Possibly intended for release on the Genesis, the game probably served as more of an engine test than anything. Its gameplay, music and stages were the very obvious origin for the Sega 32X title, Knuckles Chaotix. This spin-off gave Knuckles the starring role, tethering him to Mighty the Armadillo, Vector the Crocodile and others to defeat Eggman and Metal Sonic.
Sonic-16 (titled that way because it ran on 16 megs) was an American-developed title for the Sega Genesis and was meant to tie into the Sonic the Hedgehog cartoon, even featuring a matching art style. It also included characters from the cartoon and spinoff Archie comic books, such as Princess Sally Acorn. The gameplay was notably slower than traditional games in the series and was also meant to be more story and adventure driven. Along with traditional sidescrolling mechanics, Sonic could also travel up and down the screen.
Unfortunately, one of Sonic's original developers, Yuji Naka was unimpressed with the project; causing its development to end.
Also somewhat based around the popular Sonic cartoon, Sonic Mars was going to be a title for the 32X. This game was meant to be the first 3D entry in the series but was canceled for various reasons. One was, once again, Yuji Naka's distaste for what he had seen of the game.
The 32X itself was also a commercial failure, and with a growing disinterest in framing the game around the show, the game was postponed to be developed for the upcoming Sega Saturn. From there, it would become the more well-known, Sonic X-Treme.
Sonic X-Treme is possibly the most well known canceled Sonic game, and emblematic of the development issues plaguing Sega in the mid to late '90s that eventually saw it leaving the console race entirely.
The game's own development was greatly beleaguered, with its lead programmer actually having to quit from the near-fatal stress. The then-upcoming title was pushed heavily to market the failing Sega Saturn, which had so far failed to catch on. The title, like Sonic Mars before it, was meant to be the first fully 3D Sonic game, and had Sonic trying to stop Robotnik from stealing magical rings from a princess named Tiara Boobowski. The "fish-eye" style camera made the levels seem to move around Sonic himself.
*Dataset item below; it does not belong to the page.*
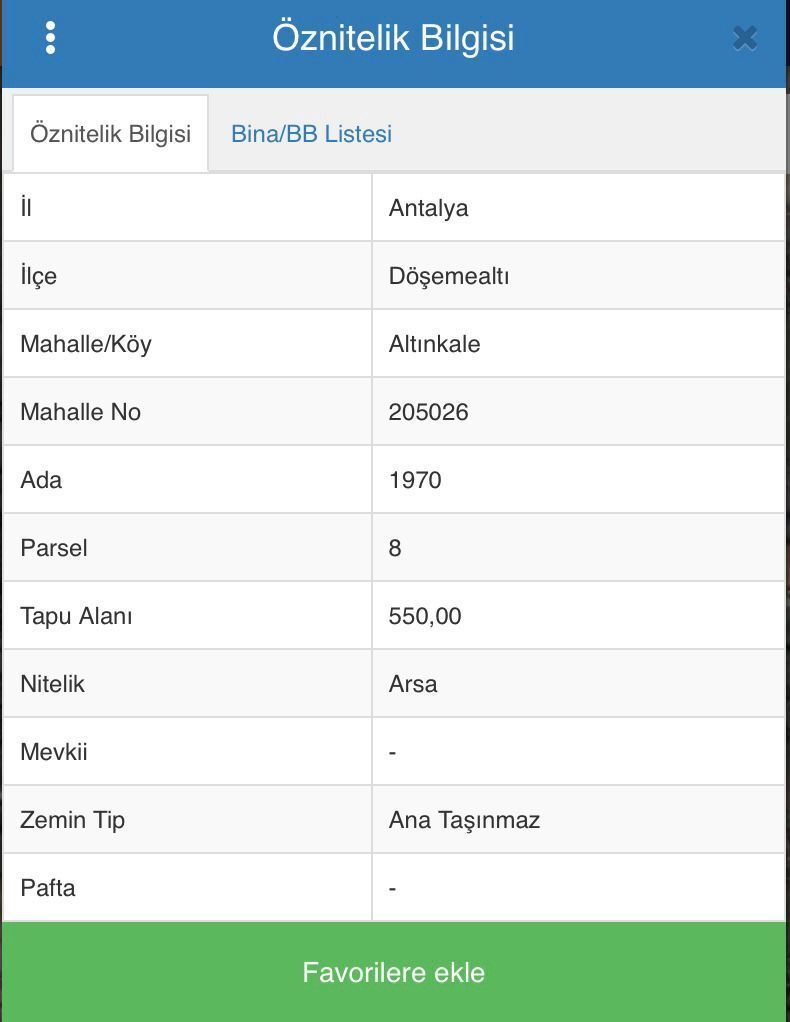Select the Ada value 1970
790x1022 pixels.
415,480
The game was canceled amid the conflicting politics of Sega of Japan and Sega of America, which was seen as a big reason for the Saturn's failure. Elements of the game would go on to inspire Sonic Lost World, however.
Though it sounds related to the previous game, Sonic Extreme was actually a proposed hoverboarding Sonic game. The prototype was developed by Vision Scape and meant to imitate the feel of the Tony Hawk games. The revealed footage shows Sonic and Shadow hoverboarding (rather clumsily) around an environment resembling Green Hill Zone. When Vision Scape tried to show their prototype to Sega, the response it got was "silence," leading, as you might expect, to the project being dropped. Sonic Extreme does resemble, however, the then-upcoming Sonic Riders games, which were perhaps inspired by it.
As Sonic is currently entering a bit of a renaissance, following the positive reception of Sonic Mania, Team Sonic Racing and the movie character's redesign, Sega is sure to develop more titles for the Blue Blur. Let's just hope that they actually see the light of day.